____ INFORMATION
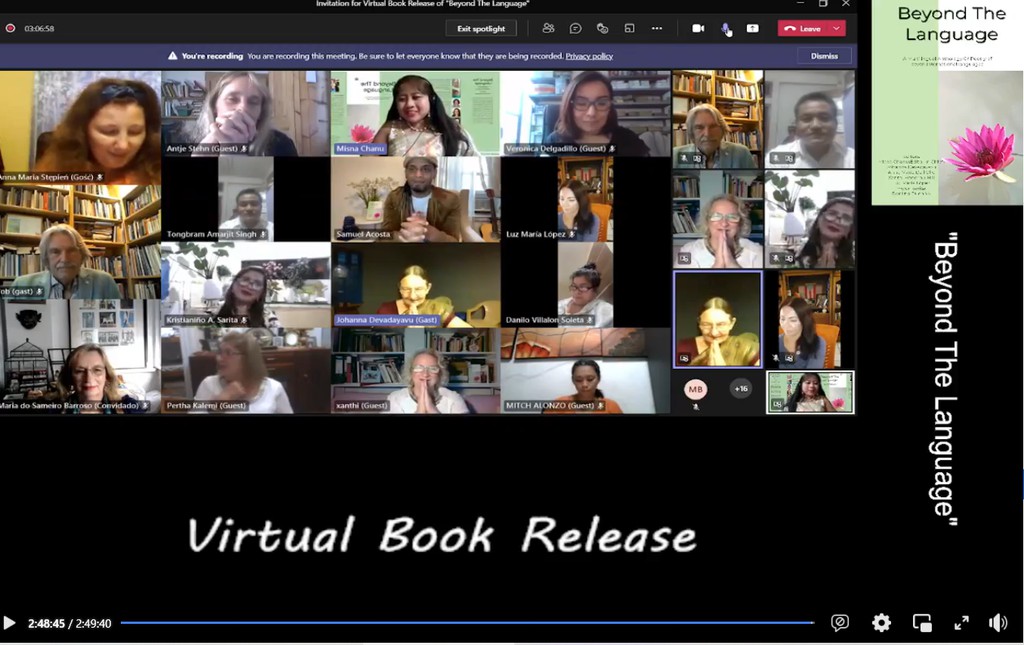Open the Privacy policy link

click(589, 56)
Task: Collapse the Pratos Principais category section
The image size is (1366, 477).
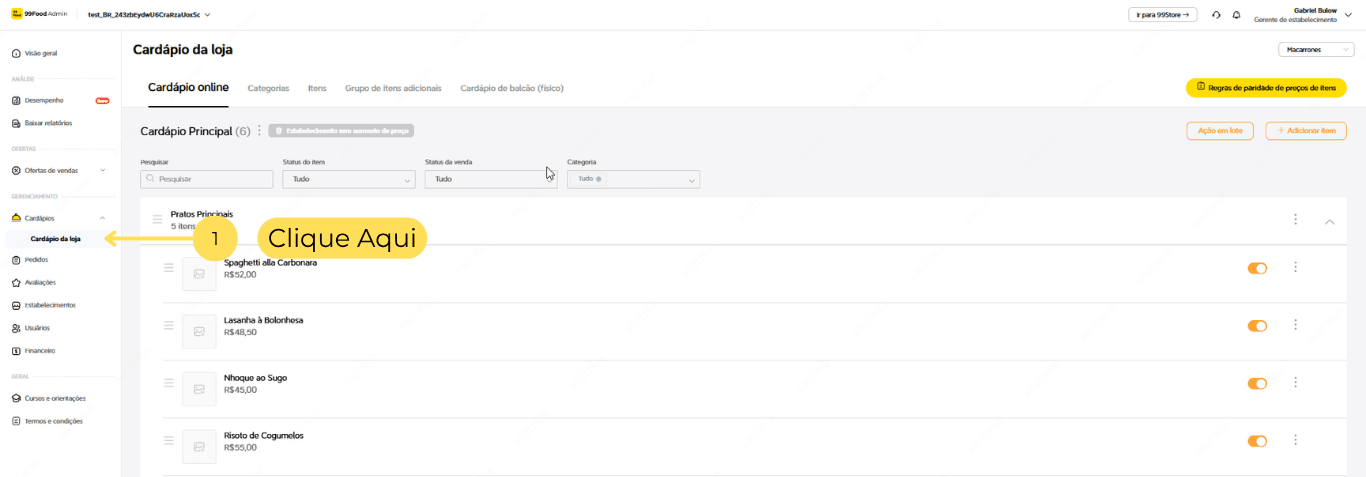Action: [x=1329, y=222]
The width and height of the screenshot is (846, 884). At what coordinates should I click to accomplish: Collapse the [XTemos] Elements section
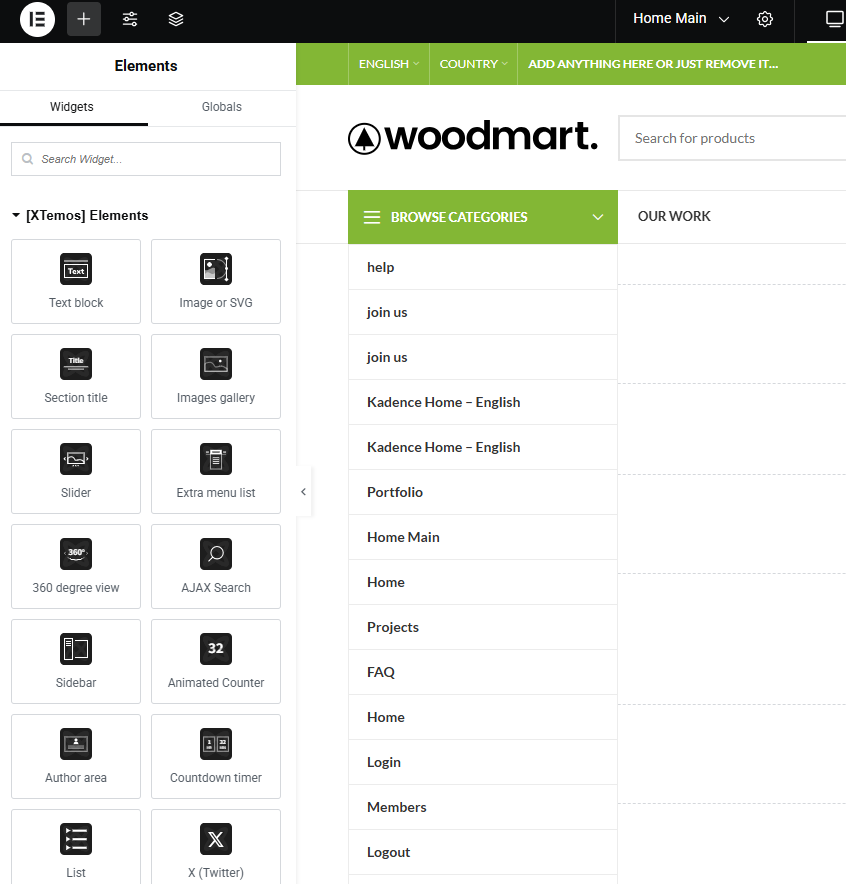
________
DESCRIPTION OF THE TASK → Tell how many lines of the material above contain the word "Collapse", giving only the number.

TASK RESULT → 2